While many studies have reported semen quality changes during COVID-19 infection, studying the long-term reversibility is warranted [1, 6, 15, 16, 19]. In one study of semen quality, COVID-19 patients had significantly lower values of semen volume, progressive sperm motility, normal sperm morphology, sperm concentration, and number of spermatozoa relative to the control group. Their results showed enhanced numbers of spermatozoa and percentages of progressive motility in semen analyses performed through the following 60 days, relative to the baseline value among the COVID-19 patients. Although they observed a form of improvement of semen quality towards normal, full recoverability of these parameters seemed uncertain within 60 days [6]. The current results come in parallel with these findings, where the improvement was significantly better with longer duration after COVID-19 resolution. Li et al. [1] reported that 39.1% of hospitalized patients with COVID-19 had oligozoospermia, attributing impairment of spermatogenesis to an elevated immune response and autoimmune orchitis [1]. Other researchers have found significant changes in sperm morphology during the infection phase of the disease and attributed them to the acute stress of COVID-19 [16, 19]. Similarly, the current results revealed that the changes in sperm morphology were the most prominent abnormality in sperm characteristics during the infection phase with significant improvement after recovery from the disease.
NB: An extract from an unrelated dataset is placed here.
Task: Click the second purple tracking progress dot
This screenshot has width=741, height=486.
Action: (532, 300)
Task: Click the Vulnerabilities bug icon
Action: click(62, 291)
The pathophysiological mechanisms of testicular damage by COVID-19, including the relations between the receptors and frequent viral mutations, represent a principal point in the relevant literature. The effects of COVID-19 on the hypothalamic-pituitary-gonadal axis have been addressed by the ongoing studying. This is in concordance to the research efforts required for testicular protection against COVID-19 by developing standardized treatment strategies [2, 21]. Regarding the effects on fertility outcomes, the clinical aspect of testicular effects of COVID-19 is primarily directed towards its potential effects on semen quality. However, the long-term effect is not yet fully understood [2,3,4]. Hence, the current study may be useful in providing a step forward in studying the temporal effects of COVID-19 on spermatogenesis.
The limitations of the current study include the non-testing of the hormonal profiles of those patients, and the lack of baseline semen quality, which may have detected spermatogenic defects before disease onset. Although the exclusion of patients with severe COVID-19 was to avoid the effect of the constitutional effects of the disease on spermatogenesis, it is a form of selection bias. However, this should not be the important, because the current study and the results were strictly relevant to the patients with mild-to-moderate COVID-19.